# Greetings from a total beginner!



## Woodnote

Hey everyone!

Just happened to stumble upon this site while doing some research as I plan on starting my first tank. I have little to no experience and I'm looking to learn more before committing to anything. Hoping to learn a lot from all of you! Keep on keepin' on with the awesome hobby.


----------



## tom g

*welcome*

Welcome to the forum....look forward to hearing your ideas.
are u thinking of freshwater or saltwater... lots of good info on here
dont be shy to post any questions 
cheers 
tom


----------



## Woodnote

tom g said:


> Welcome to the forum....look forward to hearing your ideas.
> are u thinking of freshwater or saltwater... lots of good info on here
> dont be shy to post any questions
> cheers
> tom


Well, initially I had thought about a salt water but after some research and realistically evaluating my knowledge and skill with running an aquarium I've decided to go for freshwater to begin with. I'll be sure to ask away when needed, thanks for the warm welcome!


----------



## Crayon

Salt salt salt! I vote for salt! Don't shy away! Jump in! Both feet! Everyone here will keep from falling flat on your face (we'll try anyway).


----------



## Woodnote

Crayon said:


> Salt salt salt! I vote for salt! Don't shy away! Jump in! Both feet! Everyone here will keep from falling flat on your face (we'll try anyway).
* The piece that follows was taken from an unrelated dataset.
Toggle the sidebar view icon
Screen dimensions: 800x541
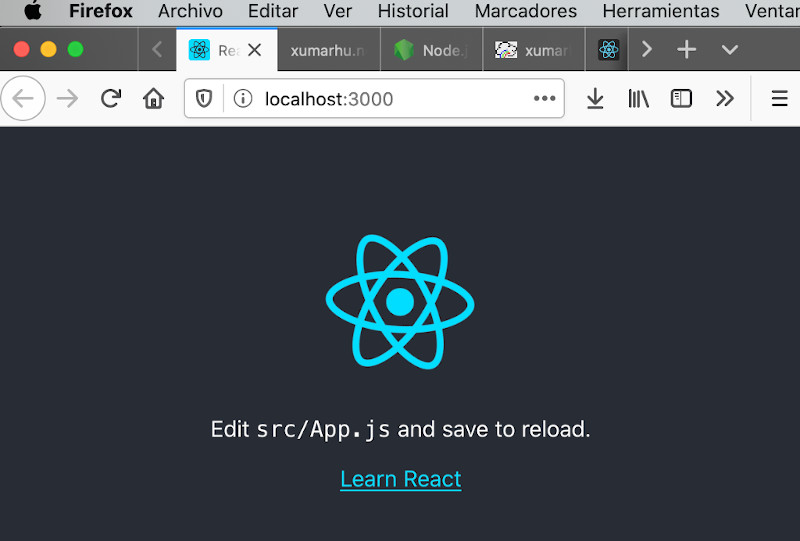pyautogui.click(x=681, y=98)
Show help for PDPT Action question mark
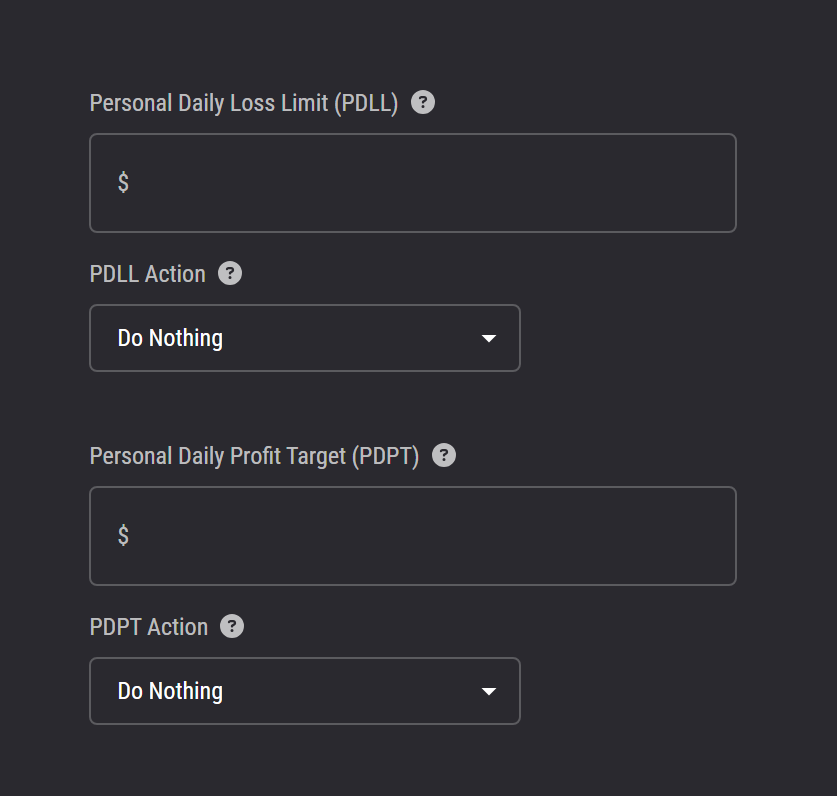 232,627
I know, I know. Initially it was the only thing I was interested in, but I now have a growing interest for freshwater too! Cost is also something keeping me away, got a fairly small budget.


----------



## Crayon

Yeah, I get it.
Well, there is something to look forward to!
Good luck with your tank build.


----------



## altcharacter

Seriously, Saltwater can be the same cost as freshwater depending on what you want in your tank. 
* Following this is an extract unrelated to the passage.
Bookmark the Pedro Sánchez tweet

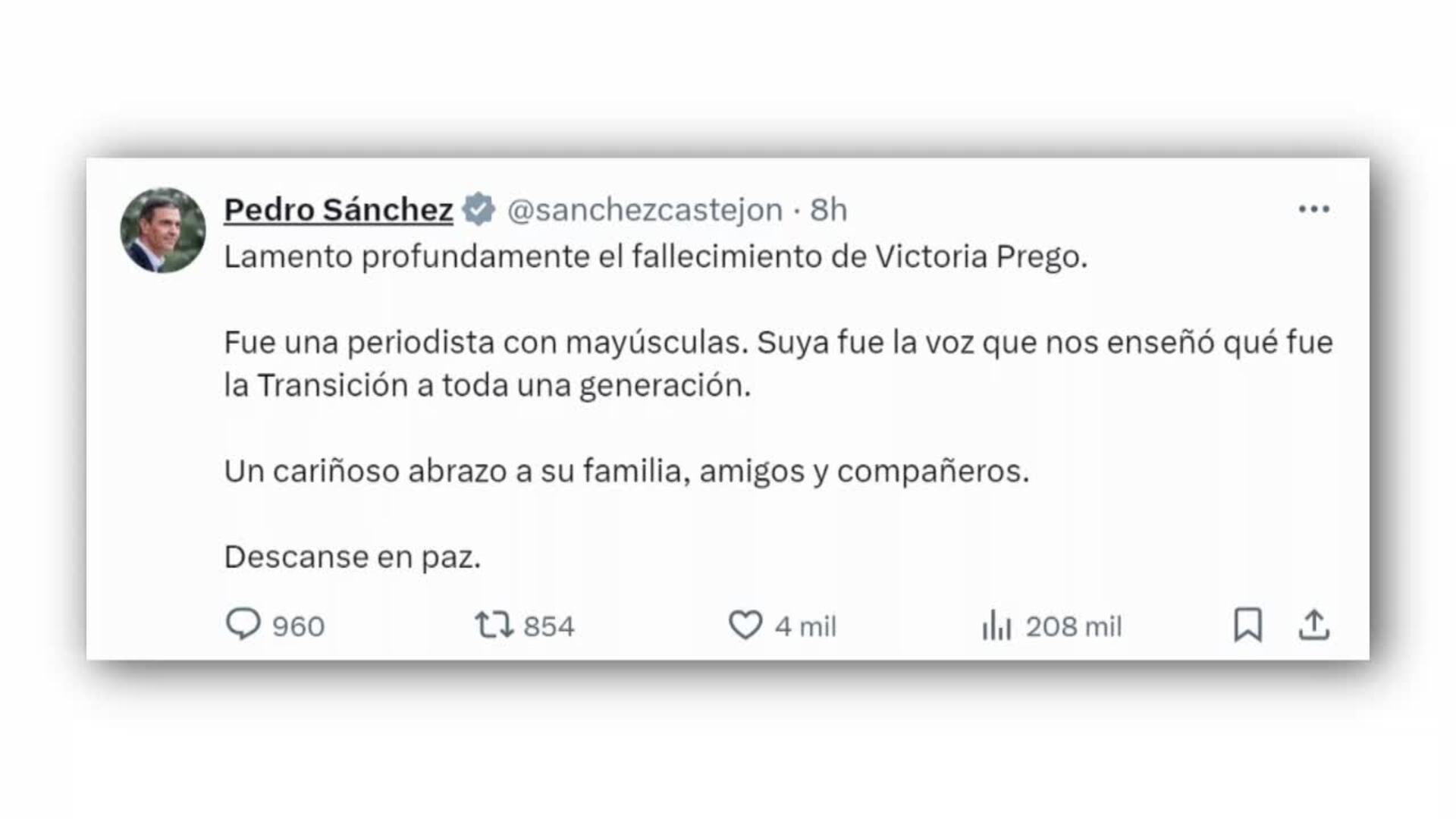[1247, 625]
Freshwater is so 1980's....


----------



## J_T

I know many people that have kept beautiful marine tanks with the same equipment you would use on a freshwater system. 
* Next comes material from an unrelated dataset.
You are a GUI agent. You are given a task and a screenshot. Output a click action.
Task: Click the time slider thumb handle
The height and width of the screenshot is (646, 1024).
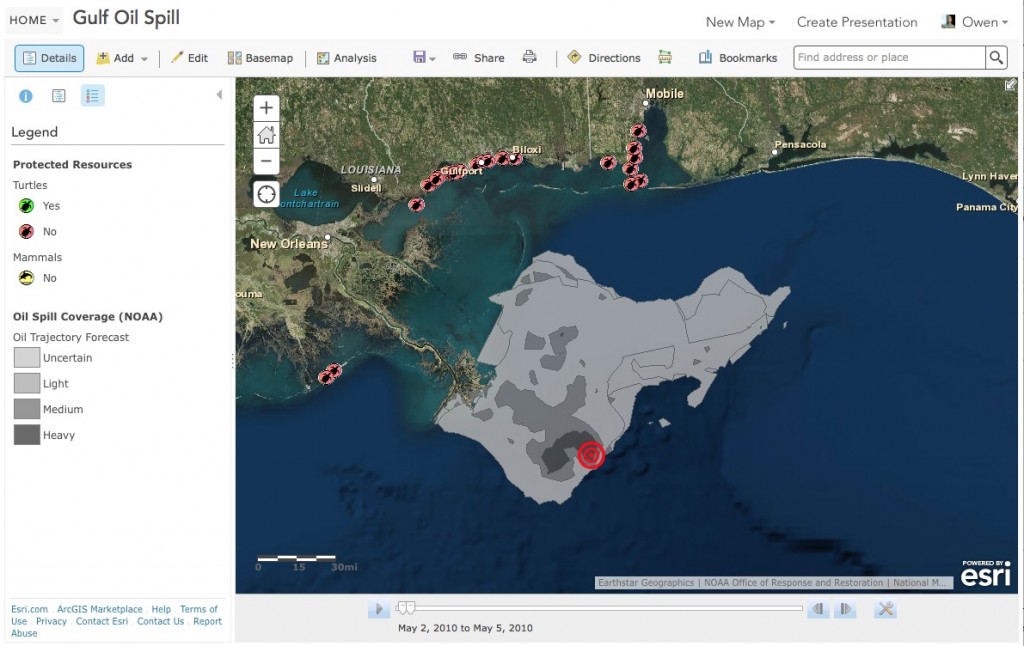click(406, 608)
If you have time to do water changes, its no problem.

Mushrooms, zoo, ricordia, leathers, and many other soft corals are easy, and cheap to obtain. Once grown, they are just as beautiful as the fuzzy sticks ( stony corals) 


Sent from my iPhone using Tapatalk


----------



## Crayon

altcharacter said:


> Seriously, Saltwater can be the same cost as freshwater depending on what you want in your tank.
> 
> Freshwater is so 1980's....


Don't listen to him, he just likes to stir up trouble......


----------



## Woodnote

No worries folks, if I find myself running my first tank well I will certainly try my hand at salt water next. Thanks for the warm welcome, glad to see everyone's passion for such an awesome hobby.


----------



## bob123

Welcome and enjoy, do what feels right for you.


----------



## Woodnote

bob123 said:


> Welcome and enjoy, do what feels right for you.


Cheers! Still got a bit of research to do to figure out what feels right


----------



## Bullet

bob123 said:


> Welcome and enjoy, do what feels right for you.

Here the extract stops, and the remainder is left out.